Mit jeder neuen Legislaturperiode versuchen sich die Regierungen im Bildungsbereich zu profilieren. Die jetzige Bildungsministerin von Schleswig-Holstein,  Karin Prien, kommt nicht aus dem Fachbereich Bildung, sondern ist Juristin. Sie hat in der Presse und im vor kurzem verteilten Brief an die Schulleitungen öffentlich gemacht, wohin sie die Entwicklung an den Grundschulen steuern will.

Im Grundschulbereich wurde in den letzten Jahren Vieles positiv auf den Weg gebracht. Diese Ministerin sieht das anders und kehrt die Richtung.

Das wollen wir nicht zulassen! Darin sind wir uns einig mit dem Landeselternbeirat!

Es ist völlig unverständlich, warum

  • Schulen, die eine Leistungskultur ohne Noten etabliert haben, dieser Weg genommen wird.
  • eine Ministerin Einzelfragen der Methodik des Schreibens in den Fokus nimmt.
  • die neu ausgearbeiteten Fachanforderungen wieder eingefroren wurden. Wir arbeiten aktuell nach Lehrplänen von 1997.

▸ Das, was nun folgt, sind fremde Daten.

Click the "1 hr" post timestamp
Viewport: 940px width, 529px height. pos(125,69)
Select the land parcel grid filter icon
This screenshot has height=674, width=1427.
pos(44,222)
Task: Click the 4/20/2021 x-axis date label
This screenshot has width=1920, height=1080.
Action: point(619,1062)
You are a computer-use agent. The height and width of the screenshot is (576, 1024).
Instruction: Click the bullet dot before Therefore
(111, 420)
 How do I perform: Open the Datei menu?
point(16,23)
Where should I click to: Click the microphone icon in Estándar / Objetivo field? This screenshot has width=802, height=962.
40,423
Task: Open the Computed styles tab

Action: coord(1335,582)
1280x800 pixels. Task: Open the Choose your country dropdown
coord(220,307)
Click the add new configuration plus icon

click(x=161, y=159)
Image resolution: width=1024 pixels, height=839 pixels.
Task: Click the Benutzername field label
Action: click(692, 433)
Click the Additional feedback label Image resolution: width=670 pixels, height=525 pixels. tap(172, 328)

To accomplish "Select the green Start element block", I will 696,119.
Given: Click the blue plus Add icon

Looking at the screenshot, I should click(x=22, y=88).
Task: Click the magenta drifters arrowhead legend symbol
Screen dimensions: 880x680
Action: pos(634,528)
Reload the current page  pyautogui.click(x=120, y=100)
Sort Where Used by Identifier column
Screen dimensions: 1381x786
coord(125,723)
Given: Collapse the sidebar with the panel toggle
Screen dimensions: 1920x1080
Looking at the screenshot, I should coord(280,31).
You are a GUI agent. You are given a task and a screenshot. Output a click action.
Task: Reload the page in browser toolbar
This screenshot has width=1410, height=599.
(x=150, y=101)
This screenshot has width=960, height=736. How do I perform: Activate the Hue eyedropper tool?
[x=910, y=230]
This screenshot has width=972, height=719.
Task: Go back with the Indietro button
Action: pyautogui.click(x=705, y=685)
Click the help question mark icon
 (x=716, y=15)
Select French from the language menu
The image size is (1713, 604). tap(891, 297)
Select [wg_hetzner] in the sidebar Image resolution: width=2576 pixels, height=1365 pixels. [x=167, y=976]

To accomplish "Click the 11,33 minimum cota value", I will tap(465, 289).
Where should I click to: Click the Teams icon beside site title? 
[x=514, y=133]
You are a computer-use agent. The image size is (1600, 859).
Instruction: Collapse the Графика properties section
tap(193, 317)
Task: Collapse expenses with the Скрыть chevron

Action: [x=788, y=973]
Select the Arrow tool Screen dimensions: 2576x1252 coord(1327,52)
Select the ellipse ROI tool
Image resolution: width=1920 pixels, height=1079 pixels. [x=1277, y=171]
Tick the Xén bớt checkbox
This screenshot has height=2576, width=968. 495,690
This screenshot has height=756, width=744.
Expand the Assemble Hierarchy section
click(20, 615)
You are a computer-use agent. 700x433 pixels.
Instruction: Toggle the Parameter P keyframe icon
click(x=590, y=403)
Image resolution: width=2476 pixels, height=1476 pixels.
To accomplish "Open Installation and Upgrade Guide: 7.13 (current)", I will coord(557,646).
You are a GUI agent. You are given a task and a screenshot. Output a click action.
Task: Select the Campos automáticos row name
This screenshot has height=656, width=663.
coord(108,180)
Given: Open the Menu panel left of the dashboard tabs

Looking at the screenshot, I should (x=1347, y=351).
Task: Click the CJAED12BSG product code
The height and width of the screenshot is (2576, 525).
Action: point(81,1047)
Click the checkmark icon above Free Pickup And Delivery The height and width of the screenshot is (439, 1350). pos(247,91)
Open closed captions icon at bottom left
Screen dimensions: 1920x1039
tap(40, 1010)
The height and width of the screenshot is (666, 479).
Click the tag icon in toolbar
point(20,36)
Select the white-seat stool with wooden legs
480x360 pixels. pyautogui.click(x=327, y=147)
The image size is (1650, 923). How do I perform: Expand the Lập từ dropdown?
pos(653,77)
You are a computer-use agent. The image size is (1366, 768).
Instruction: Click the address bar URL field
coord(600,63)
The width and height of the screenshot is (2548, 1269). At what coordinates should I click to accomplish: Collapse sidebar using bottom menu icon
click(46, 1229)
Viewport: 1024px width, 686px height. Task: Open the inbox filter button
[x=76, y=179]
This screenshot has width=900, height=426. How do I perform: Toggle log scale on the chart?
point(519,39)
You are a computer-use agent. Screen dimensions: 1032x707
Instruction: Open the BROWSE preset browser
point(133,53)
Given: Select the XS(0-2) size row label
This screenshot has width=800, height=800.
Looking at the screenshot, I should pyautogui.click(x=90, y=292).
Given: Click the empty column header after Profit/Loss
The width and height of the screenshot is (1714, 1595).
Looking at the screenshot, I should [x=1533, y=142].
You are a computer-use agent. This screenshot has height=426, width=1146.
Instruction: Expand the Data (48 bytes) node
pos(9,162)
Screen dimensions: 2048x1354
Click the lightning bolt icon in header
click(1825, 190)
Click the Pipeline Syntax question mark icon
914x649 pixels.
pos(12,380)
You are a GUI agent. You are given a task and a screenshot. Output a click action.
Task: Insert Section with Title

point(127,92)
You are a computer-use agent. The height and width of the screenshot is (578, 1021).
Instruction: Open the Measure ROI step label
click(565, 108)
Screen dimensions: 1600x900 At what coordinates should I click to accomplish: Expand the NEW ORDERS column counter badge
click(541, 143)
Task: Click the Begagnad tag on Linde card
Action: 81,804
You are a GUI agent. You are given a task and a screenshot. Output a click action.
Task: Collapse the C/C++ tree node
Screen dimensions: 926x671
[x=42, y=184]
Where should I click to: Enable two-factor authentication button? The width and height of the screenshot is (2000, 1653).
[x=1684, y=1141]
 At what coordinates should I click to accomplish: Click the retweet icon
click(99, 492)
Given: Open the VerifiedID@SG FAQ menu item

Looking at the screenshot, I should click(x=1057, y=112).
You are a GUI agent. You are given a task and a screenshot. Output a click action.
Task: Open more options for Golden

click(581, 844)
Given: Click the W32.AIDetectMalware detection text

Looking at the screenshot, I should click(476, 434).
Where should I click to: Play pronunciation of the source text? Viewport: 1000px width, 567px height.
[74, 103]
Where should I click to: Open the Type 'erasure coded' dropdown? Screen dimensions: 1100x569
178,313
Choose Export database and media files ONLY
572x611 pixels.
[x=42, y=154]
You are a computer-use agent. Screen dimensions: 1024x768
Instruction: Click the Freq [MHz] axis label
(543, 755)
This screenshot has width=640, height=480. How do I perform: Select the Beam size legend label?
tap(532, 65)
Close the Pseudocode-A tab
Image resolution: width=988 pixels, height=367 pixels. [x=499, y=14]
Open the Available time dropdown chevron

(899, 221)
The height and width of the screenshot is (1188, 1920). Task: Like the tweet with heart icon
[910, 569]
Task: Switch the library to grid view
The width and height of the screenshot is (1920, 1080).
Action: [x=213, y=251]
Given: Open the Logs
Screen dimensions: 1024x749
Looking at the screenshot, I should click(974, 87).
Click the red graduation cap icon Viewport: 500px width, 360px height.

In Schleswig-Holstein müssen auch die Grundschulen unterstützt werden, deren Eltern und Kollegien für eine fortschrittliche Pädagogik, Didaktik und Methodik gestimmt haben. Das Votum von Schulkonferenzen darf nicht durch immer wieder neue kurzlebige Erlasse geändert und überstimmt werden. Wir erwarten den gleichen Respekt wie gegenüber den Beschlüssen der Schulkonferenzen an den Gymnasien.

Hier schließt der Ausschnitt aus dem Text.